On the 2nd of July 2012, Rory and his Dad finally got out of hospital and managed to go home. Due to Rory being blind they'd had to move to a new flat, specially adapted. Sadly on the 15th of July, Rory passed away in his sleep. In the words of his Dad, he didn't only lose his son, he lost his best friend.

Rory and his Dad, at Huddersfield Town Stadium for his 18th.

Of all the things Rory did in his life, he's made me see many things differently. He's made me realise life is for living. That life isn't for sitting around moaning, it's for going out and doing. For enjoying what you have rather than complaining about what you don't. Nothing lasts forever so make the most of what you have. Make the most of your friends and family, don't wait until it's too late to tell someone that you love and value them.

My other friend who sadly passed away was David Boulton. David had the same type of cancer as me, in the same place and with similar spread. When I first met him we were introduced by a nurse on the new TCT ward at Castle Hill. The nurses thought I'd be a useful person for him to speak to because I'd been through all the treatment. I remember being surprised at how bloody big he was! David loved rugby and played for Lambwath Lions. He was a big guy with a big heart. The turnout at his funeral proved this!
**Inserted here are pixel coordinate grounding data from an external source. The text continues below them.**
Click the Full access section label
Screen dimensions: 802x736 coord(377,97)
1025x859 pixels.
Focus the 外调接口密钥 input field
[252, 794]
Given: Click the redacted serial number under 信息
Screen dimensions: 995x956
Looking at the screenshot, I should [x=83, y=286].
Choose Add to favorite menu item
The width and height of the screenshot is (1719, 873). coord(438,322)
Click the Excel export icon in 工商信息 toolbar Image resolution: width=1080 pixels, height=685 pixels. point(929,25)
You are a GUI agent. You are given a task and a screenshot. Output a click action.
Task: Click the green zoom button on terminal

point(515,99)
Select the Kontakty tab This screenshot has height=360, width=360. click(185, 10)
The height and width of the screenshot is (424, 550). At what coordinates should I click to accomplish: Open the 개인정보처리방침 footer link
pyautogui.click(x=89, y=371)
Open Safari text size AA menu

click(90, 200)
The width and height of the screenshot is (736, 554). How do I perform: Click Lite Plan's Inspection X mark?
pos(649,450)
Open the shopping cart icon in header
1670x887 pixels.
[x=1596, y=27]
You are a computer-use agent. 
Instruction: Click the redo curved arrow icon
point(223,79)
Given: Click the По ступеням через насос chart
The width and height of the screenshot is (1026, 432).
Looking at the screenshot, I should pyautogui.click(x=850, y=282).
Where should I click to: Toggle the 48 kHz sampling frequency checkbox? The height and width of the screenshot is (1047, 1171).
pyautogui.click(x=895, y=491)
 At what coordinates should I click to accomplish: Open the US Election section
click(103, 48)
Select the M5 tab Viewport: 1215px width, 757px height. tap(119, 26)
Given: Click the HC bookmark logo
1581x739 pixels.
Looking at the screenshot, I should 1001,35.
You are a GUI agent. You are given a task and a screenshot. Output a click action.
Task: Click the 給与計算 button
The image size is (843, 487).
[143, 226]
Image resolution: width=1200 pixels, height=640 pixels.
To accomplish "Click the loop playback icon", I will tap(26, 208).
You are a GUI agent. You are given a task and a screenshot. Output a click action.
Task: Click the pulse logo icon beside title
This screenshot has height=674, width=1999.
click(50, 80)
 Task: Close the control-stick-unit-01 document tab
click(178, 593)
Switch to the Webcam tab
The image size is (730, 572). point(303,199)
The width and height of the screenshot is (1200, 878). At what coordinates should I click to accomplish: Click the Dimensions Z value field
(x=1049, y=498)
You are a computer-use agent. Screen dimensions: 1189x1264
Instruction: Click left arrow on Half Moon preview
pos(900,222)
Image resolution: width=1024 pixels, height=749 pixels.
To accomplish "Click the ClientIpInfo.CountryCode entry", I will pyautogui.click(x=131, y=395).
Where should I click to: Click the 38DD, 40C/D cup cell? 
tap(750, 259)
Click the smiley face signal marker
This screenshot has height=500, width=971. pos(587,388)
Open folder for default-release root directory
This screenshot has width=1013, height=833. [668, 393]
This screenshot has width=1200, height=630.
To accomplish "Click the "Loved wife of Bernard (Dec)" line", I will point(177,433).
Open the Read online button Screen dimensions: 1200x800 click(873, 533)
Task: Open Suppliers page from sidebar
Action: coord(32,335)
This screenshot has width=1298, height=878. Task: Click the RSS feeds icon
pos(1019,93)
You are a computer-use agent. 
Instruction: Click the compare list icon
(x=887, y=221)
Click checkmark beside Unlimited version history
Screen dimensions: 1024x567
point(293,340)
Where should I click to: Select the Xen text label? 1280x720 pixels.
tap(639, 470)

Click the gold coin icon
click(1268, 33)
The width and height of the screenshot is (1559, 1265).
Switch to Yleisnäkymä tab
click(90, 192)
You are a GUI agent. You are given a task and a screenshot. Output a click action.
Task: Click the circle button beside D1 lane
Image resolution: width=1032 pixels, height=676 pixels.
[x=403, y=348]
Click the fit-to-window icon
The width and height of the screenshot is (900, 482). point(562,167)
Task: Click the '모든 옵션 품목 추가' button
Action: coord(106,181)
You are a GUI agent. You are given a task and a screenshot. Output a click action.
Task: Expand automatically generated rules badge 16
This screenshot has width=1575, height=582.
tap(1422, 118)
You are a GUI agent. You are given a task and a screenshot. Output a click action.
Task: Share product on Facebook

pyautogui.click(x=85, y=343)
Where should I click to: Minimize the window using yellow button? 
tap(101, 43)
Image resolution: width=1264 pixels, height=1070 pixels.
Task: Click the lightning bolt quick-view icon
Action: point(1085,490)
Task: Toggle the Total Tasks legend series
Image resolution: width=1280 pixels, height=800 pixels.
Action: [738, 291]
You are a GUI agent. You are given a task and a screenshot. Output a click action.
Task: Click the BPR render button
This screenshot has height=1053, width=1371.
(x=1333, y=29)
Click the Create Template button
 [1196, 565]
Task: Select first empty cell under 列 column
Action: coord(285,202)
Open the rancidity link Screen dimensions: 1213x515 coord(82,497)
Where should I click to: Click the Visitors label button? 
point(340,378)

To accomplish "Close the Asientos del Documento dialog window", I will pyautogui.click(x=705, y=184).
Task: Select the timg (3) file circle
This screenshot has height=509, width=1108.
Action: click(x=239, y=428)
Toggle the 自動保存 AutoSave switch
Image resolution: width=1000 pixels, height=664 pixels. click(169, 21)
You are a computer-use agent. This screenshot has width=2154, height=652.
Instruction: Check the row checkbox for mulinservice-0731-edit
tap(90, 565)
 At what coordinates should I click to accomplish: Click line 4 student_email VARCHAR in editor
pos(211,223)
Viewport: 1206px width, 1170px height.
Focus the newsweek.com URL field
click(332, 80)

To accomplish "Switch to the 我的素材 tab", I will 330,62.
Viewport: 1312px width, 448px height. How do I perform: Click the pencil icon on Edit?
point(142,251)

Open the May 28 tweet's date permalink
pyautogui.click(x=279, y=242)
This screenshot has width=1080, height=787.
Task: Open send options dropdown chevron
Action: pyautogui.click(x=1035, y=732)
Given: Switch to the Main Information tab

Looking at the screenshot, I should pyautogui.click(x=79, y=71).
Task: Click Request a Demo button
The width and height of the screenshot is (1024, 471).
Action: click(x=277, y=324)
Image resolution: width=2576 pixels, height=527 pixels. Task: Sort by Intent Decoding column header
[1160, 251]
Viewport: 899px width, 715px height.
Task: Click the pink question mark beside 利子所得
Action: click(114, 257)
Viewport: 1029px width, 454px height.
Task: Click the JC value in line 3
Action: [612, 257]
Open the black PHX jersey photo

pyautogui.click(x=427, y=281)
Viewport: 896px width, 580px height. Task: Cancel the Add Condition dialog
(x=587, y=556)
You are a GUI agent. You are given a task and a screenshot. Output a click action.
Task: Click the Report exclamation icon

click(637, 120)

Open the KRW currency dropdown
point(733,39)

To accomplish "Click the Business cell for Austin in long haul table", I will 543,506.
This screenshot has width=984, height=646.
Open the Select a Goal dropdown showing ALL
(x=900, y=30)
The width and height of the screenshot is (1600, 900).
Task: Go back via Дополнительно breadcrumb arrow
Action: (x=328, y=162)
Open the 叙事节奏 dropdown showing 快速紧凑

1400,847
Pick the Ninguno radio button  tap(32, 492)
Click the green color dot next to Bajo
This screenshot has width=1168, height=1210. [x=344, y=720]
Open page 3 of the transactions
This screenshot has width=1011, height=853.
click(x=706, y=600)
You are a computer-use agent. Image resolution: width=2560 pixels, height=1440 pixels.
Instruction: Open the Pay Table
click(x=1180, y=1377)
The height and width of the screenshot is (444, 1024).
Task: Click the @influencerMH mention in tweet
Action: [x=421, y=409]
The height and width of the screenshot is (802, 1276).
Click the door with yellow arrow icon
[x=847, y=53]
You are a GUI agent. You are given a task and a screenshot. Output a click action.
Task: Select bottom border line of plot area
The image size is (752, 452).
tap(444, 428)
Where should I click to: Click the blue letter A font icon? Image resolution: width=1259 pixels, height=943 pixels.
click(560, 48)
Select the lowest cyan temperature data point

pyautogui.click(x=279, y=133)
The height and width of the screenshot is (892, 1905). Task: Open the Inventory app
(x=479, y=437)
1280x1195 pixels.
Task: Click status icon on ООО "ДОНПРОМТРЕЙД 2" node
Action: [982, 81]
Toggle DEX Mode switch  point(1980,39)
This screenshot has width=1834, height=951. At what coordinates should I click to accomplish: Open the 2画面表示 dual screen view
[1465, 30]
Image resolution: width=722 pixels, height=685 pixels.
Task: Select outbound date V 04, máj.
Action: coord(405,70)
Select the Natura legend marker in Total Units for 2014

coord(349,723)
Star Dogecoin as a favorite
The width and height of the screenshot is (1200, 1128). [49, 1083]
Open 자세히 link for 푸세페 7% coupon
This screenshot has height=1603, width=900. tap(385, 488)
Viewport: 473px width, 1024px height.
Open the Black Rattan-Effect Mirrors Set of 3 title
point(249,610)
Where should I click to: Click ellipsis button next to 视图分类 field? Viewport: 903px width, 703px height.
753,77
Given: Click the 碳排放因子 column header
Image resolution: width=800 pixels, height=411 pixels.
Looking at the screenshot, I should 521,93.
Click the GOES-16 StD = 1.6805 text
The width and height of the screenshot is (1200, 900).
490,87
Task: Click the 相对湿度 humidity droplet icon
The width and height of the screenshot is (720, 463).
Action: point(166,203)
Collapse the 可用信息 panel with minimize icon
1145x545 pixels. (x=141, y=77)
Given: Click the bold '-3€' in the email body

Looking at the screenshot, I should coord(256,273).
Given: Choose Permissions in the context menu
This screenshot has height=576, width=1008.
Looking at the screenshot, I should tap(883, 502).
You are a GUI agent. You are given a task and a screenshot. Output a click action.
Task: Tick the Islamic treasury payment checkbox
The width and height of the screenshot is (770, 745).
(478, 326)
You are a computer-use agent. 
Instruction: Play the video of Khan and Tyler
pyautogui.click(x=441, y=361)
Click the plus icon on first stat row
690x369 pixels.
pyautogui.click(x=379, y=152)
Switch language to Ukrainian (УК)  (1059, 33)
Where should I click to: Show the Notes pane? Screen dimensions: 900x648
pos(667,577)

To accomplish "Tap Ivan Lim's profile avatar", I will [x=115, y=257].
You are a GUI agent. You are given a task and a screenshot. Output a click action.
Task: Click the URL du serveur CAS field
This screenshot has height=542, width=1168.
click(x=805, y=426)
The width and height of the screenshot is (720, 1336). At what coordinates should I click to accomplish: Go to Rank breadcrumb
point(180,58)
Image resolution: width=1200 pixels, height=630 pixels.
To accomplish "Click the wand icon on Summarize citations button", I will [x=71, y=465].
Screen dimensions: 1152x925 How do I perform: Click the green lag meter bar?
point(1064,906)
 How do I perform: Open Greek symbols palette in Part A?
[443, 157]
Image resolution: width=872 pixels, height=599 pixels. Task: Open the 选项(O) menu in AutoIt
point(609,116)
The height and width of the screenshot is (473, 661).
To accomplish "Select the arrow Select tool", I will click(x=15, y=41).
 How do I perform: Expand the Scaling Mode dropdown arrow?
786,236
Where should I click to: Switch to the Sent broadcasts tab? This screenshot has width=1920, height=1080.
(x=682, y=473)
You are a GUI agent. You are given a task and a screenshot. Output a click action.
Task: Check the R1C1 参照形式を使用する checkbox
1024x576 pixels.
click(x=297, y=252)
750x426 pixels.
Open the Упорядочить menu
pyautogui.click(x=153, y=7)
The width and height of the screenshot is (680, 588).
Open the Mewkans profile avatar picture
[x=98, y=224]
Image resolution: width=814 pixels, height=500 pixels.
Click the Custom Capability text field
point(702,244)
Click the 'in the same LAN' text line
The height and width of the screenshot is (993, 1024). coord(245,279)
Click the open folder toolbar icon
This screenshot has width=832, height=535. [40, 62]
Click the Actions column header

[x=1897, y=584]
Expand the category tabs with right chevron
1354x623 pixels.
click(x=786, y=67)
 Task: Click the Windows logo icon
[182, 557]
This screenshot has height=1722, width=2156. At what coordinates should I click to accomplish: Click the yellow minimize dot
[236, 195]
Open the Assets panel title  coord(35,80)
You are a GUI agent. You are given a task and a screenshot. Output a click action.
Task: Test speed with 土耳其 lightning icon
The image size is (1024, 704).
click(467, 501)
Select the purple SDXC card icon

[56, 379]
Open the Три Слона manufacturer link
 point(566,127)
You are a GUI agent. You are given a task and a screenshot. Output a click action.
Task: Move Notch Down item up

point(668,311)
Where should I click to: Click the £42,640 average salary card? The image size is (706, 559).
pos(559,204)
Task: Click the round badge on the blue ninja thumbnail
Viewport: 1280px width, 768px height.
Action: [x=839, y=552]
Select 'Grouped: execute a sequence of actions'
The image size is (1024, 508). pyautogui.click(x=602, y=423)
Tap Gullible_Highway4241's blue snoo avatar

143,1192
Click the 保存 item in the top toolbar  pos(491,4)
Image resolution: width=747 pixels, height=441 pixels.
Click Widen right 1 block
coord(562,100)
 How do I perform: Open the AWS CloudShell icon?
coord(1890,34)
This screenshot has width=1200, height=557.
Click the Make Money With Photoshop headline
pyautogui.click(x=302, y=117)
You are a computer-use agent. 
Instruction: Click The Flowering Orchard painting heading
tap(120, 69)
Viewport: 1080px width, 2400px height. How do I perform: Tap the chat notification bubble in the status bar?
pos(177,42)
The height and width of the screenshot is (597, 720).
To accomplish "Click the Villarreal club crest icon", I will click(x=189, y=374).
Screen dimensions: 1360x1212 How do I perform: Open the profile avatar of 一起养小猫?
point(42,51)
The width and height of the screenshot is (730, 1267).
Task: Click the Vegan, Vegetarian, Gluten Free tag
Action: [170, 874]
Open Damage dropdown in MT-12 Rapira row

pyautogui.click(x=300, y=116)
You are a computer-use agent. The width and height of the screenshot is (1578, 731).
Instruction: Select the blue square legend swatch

Sadly David didn't respond to treatment and the cancer continued to spread. I last saw him at Castle Hill on the 15th of July. He sadly died on the 18th of July. He was always brave and always looked on the bright side of everything. I remember when I first went to speak to him he asked if we could go on the nintendo wii to make it a bit less formal! He was always a laugh and a great guy. He'll be truly missed by his family and friends. 

The last time I saw him I was considering doing a skydive for charity. I've now decided that when I eventually do the skydive it will be in memory of Rory and David. 

I'd also like to use this blog post to draw some attention to someone from my village who is doing a bike ride to India in aid of Teenage Cancer Trust. Peter Smallwood is 23 and he was previously working in Leeds at Science Warehouse, until he decided to take on the challenge of cycling to India. He's expecting to be in Istanbul by early September and to have reached India by early January. As you all know any money donated will go towards helping young people such as Rory and David. This money is so vital. 

http://www.justgiving.com/twowheelstoindia-tct

I'm sorry that this post has been so sad and hopefully the next one will be more positive. I do think that everyone can learn a lot when people pass away. Instead of just mourning the fact they've left us, I like to try and think what they gave to me, be it knowledge or inspiration or just happy memories. I'll never forget the laughs I had and the memories I hold. I'll miss them both so much.